Record excerpts ->
━━━━━━━━━━
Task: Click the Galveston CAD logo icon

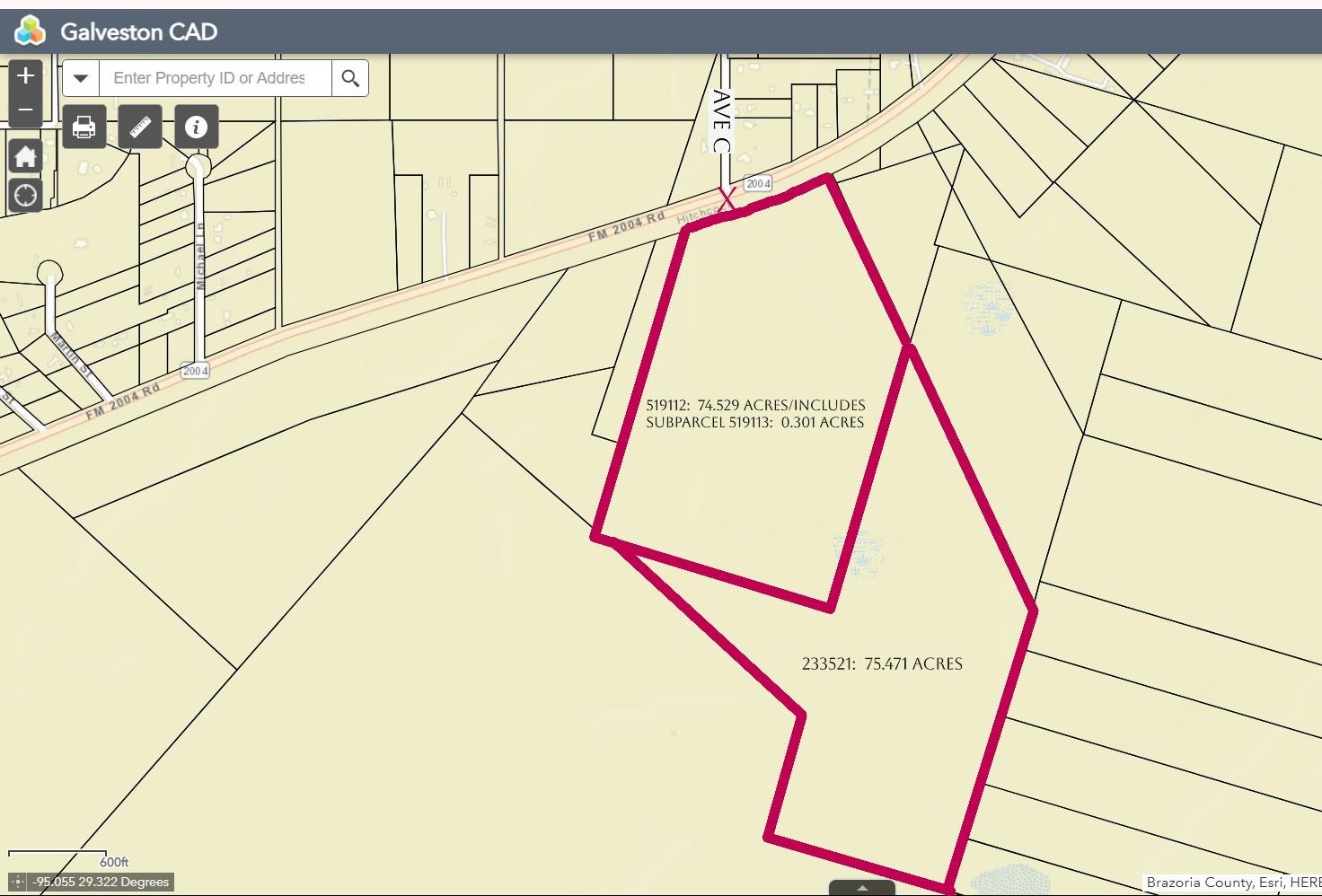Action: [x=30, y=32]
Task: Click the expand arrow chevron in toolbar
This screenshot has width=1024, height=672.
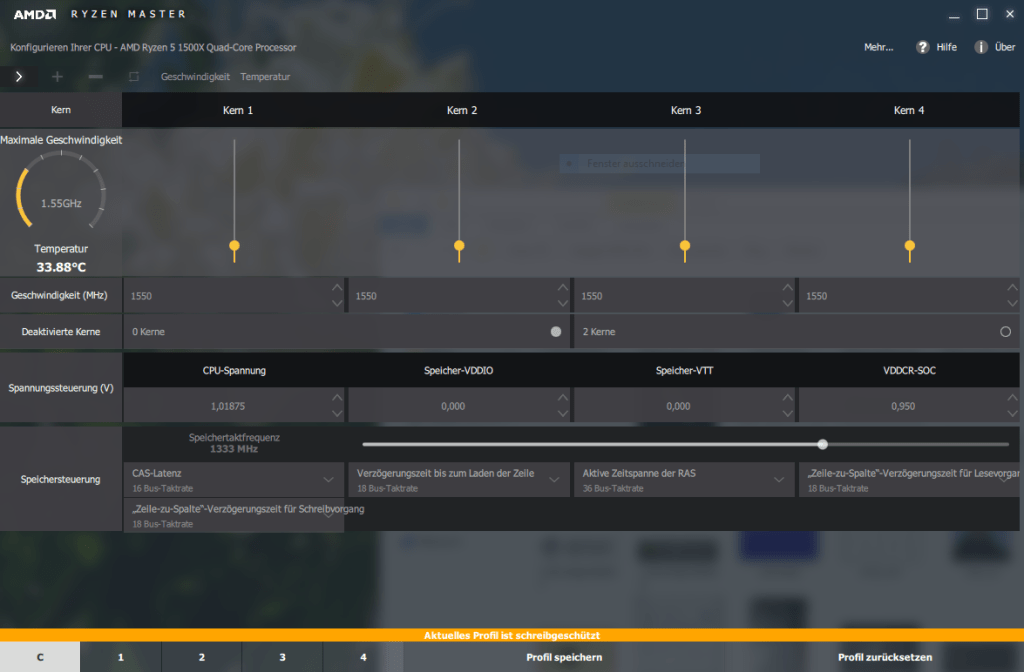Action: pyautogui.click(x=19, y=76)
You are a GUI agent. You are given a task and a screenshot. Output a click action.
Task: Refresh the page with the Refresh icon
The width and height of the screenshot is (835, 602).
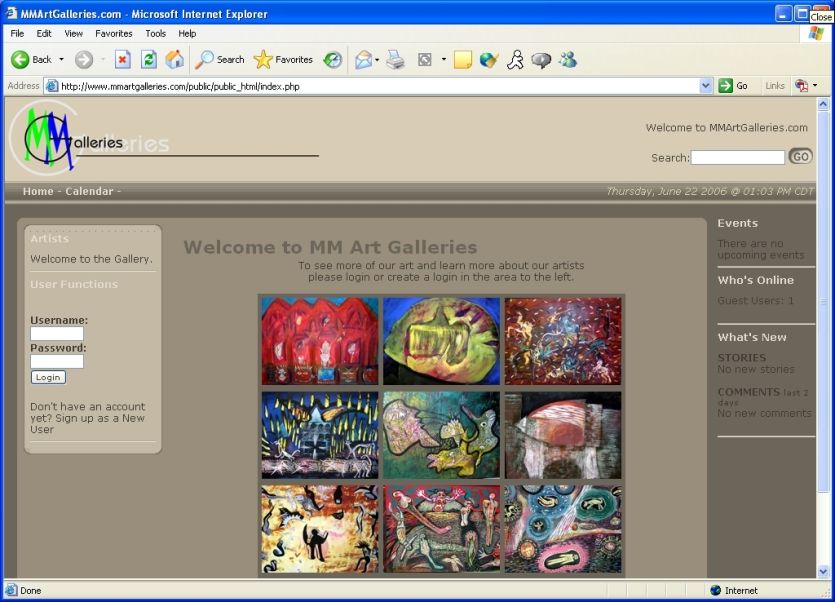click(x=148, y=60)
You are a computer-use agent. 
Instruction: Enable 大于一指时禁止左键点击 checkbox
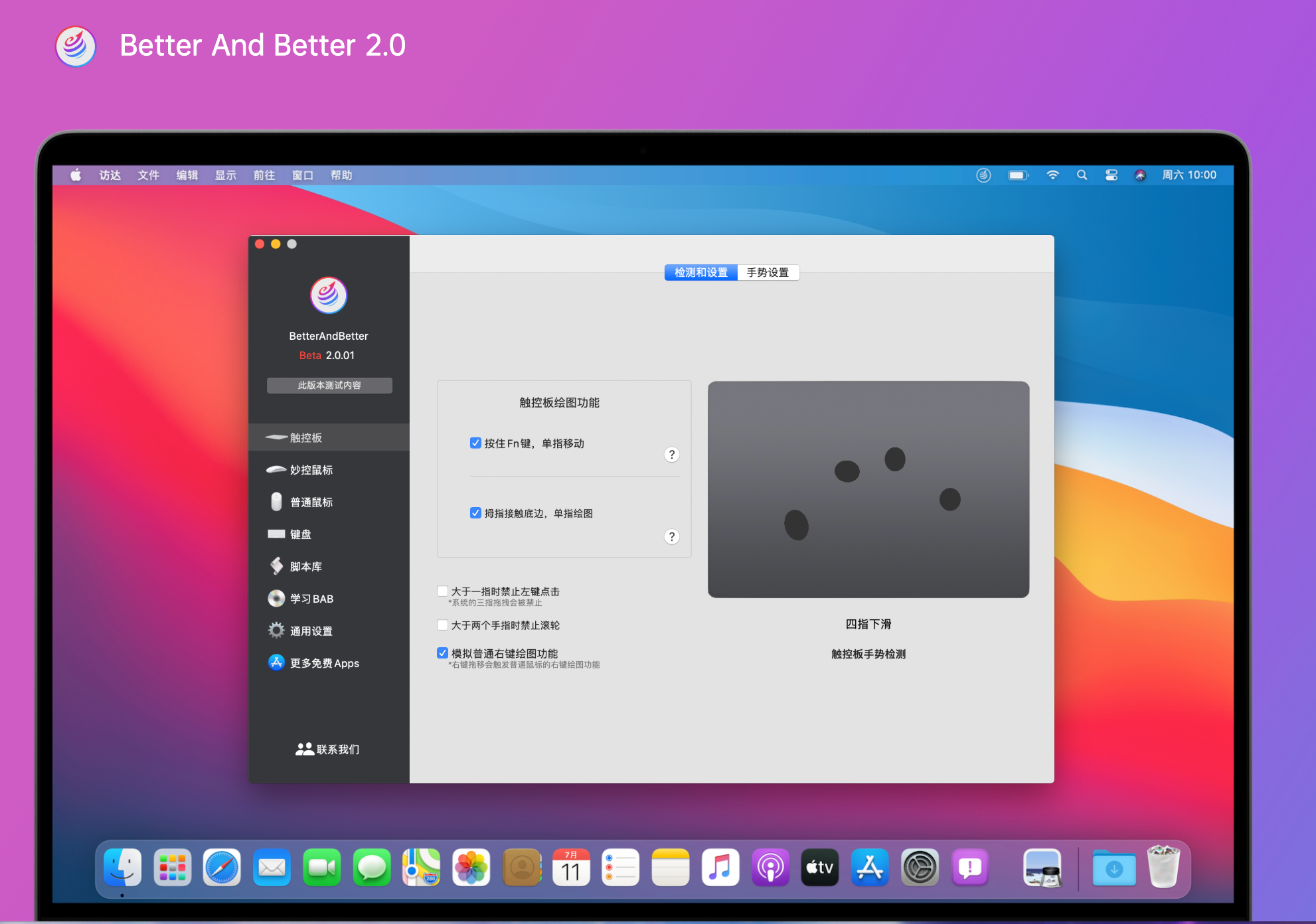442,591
━━━━━━━━━━
Direction ->
Shift each coordinate in the answers above by adding 111 to every number, then write out all the items again with their requests. Leave the pictures out.

Solved exercise ->
Task: Click the Galveston CAD logo icon

Action: [x=141, y=143]
Task: Click the expand arrow chevron in toolbar
This screenshot has width=1024, height=672.
Action: pyautogui.click(x=130, y=187)
You are a GUI agent. You are given a task and a screenshot. Output a click action.
Task: Refresh the page with the Refresh icon
The width and height of the screenshot is (835, 602).
click(x=259, y=171)
You are a computer-use agent. 
Instruction: Enable 大于一指时禁止左键点击 checkbox
553,702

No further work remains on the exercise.